— TO DO —
Beneath this instruction is a listing. Transcribe from it only the stretch from the line with "You are a computer-use agent. Image" through the line with "Task: Click the calendar", both end lines included, exactly as written.

— MATERIAL PROVIDED —
*** Begin section ***

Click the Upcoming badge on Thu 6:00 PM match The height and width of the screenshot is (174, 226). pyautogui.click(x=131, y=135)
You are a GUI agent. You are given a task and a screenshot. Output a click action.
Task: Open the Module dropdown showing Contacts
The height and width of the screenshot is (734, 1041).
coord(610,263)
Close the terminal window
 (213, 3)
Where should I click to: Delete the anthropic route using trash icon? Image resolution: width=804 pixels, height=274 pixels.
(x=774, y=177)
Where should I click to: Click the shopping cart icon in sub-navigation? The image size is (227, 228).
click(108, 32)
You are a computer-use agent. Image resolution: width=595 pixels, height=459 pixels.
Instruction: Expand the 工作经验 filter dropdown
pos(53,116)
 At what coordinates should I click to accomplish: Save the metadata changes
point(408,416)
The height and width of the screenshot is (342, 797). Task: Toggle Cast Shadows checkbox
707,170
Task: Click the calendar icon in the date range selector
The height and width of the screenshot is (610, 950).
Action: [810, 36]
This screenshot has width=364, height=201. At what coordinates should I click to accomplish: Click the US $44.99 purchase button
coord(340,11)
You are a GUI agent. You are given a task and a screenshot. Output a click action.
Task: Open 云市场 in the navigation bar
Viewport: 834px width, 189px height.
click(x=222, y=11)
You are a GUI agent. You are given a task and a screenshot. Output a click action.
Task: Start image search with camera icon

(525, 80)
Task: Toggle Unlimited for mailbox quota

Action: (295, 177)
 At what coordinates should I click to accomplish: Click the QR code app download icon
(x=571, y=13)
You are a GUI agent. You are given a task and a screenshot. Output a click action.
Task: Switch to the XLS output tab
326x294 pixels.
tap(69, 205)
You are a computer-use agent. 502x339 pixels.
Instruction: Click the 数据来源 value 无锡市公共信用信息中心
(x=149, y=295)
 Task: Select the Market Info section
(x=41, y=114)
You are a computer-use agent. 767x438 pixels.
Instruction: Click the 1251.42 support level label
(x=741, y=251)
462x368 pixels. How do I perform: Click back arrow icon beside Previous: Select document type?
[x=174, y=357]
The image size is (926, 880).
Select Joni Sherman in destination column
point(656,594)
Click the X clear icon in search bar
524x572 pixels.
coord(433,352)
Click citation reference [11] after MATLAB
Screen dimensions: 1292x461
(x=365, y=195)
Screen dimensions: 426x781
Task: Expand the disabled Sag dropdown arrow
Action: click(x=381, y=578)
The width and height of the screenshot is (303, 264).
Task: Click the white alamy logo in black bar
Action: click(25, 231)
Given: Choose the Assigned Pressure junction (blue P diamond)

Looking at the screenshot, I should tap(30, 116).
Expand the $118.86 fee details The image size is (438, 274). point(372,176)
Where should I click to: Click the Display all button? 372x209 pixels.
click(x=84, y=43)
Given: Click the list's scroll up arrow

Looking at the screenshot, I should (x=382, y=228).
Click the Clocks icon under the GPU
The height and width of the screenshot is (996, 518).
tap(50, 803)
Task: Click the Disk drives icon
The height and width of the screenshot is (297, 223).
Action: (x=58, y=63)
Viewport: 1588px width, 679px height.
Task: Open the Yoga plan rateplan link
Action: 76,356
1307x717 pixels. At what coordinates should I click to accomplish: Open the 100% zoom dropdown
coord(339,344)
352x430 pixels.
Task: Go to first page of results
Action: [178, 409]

*** End section ***

— RESPONSE BOX —
You are a computer-use agent. Image resolution: width=595 pixels, height=459 pixels.
Instruction: Expand the 工作经验 filter dropdown
pos(53,116)
 At what coordinates should I click to accomplish: Save the metadata changes
point(408,416)
The height and width of the screenshot is (342, 797). Task: Toggle Cast Shadows checkbox
707,170
Task: Click the calendar icon in the date range selector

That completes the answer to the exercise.